Serving Clovis, Portales and the Surrounding Communities

Tough questions during pay review

Should military pilots who have been reassigned from cockpits to ground-based computer consoles to fly remotely piloted vehicles continue to draw the same flight pay as pilots who still fly jets and helicopters?

Should reserve component personnel on lengthy overseas assignments in locales like Germany continue to draw the same overseas cost-of-living allowances as active duty counterparts?

Is it time to review and possibly streamline various piecemeal improvements made in recent years to compensation and benefits provided to wounded warriors and their families?

These are some of the questions to be answered next year by a new Department of Defense pay study — the 11th Quadrennial Review of Military Compensation (QRMC).

President Obama ordered the study to begin in a Dec. 11 memo to Defense Secretary Robert Gates.

Current law requires the executive branch conduct a study of military compensation every four years. The law leaves it to the president to decide what issues the study should focus on, however.

Obama wants the 11th QRMC to focus on four areas. They are:

1) Review of compensation for service performed in combat or hostile fire areas, during combat operations or while exposed to a hostile fire event.

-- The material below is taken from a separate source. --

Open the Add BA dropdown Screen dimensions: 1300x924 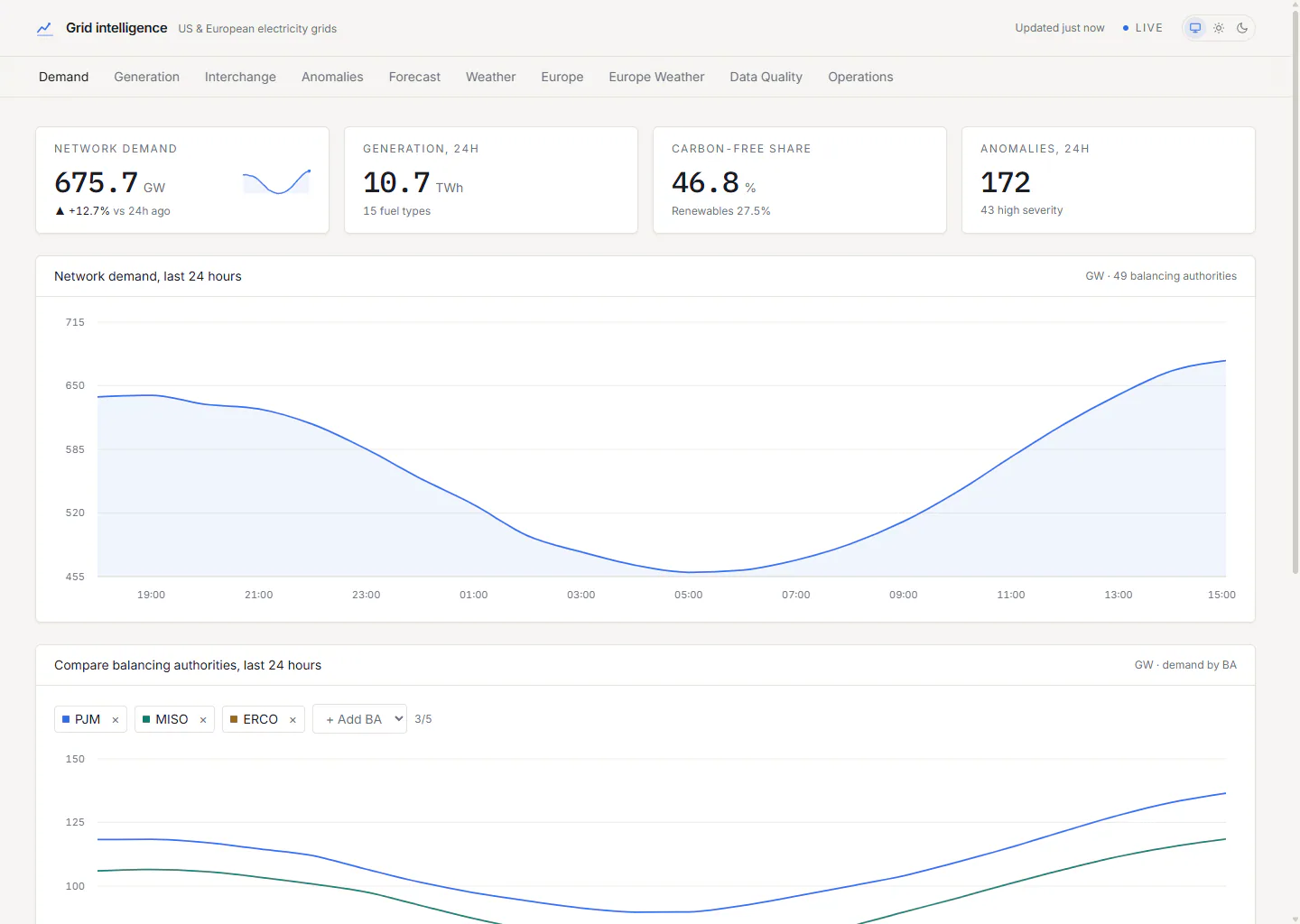[359, 719]
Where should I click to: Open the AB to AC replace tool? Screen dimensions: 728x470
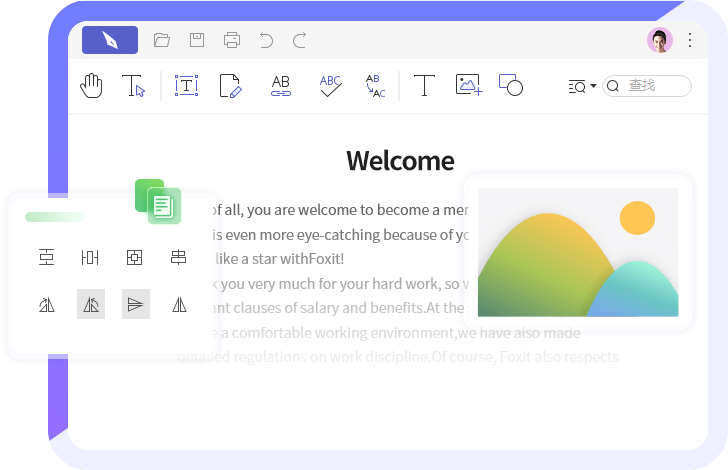tap(375, 86)
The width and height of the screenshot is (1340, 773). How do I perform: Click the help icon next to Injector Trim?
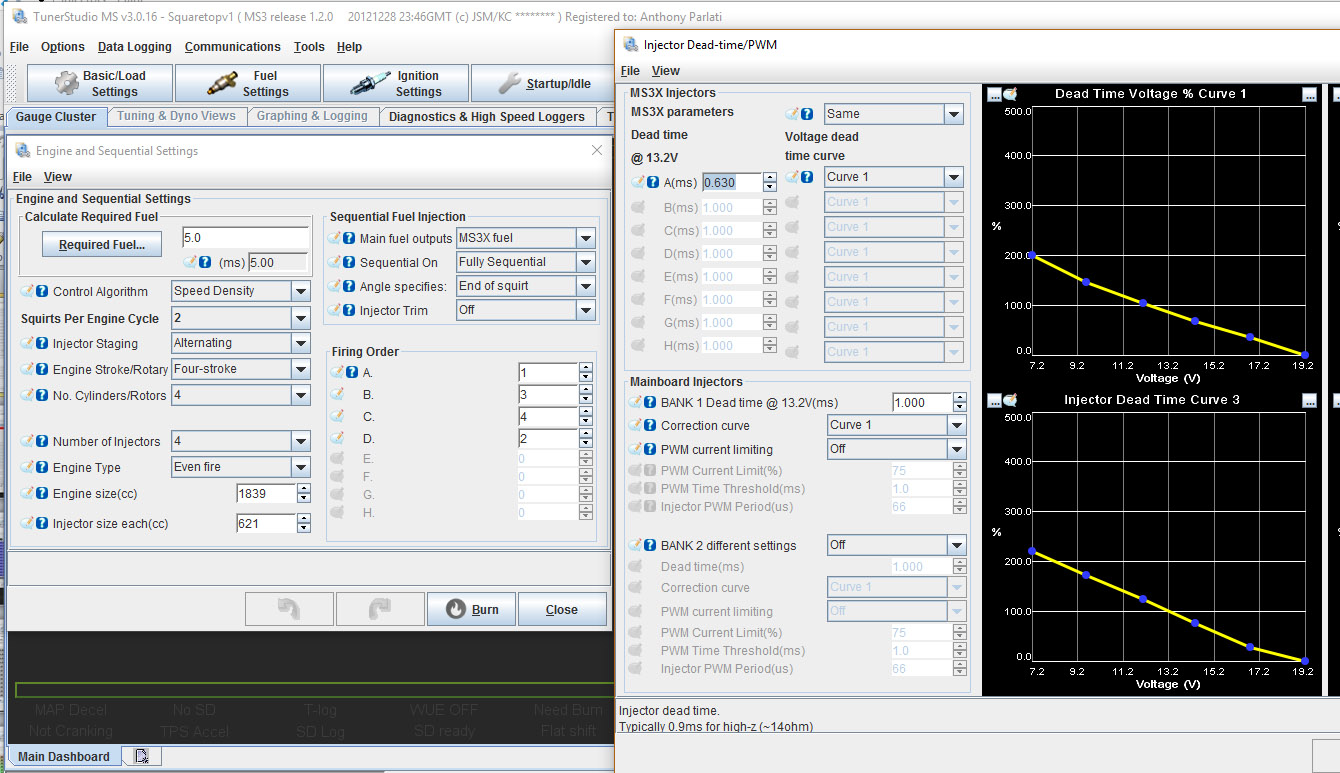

Congress signaled its interest in this by including in the fiscal 2010 defense authorization act a provision to curb some combat pay abuses. The services will begin soon to pro-rate hostile fire pay, imminent danger pay, hazardous duty pay, assignment pay and skill incentive pay, based on actual days spent in qualifying danger areas.

Service members have been drawing a full month’s payment, for example, if they crewed an aircraft into a war zone, or visited a war theater headquarters, as little as a day per month.

2) Review of Reserve and National Guard compensation and benefits for consistency in current and future “utilization” of these forces.

The consistency sought appears to refer to how reserve compensation stacks up against that of active duty members, in light of a heavier load current reserve component carry compared to past generations.

3) Review of compensation and benefits for wounded warriors and their caregivers and survivors of fallen service members.

Congress has much to improve disability benefits and to support programs for veterans wounded or disabled since 9/11.

That pattern continues with the Senate this year voting an unprecedented payment for family members or other at-home caregivers who attend to needs of severely wounded veterans of Iraq and Afghanistan.

That Senate plan still must be reconciled with less robust initiatives approved by the House.

4) Review of pay incentives for critical career fields to include mental health professionals, linguists and translators, remotely piloted vehicle operators, and special operations personnel.

Bonuses and special pays have been increased significantly in recent years to attract and retain these specialties.

The QRMC will judge whether it has been enough.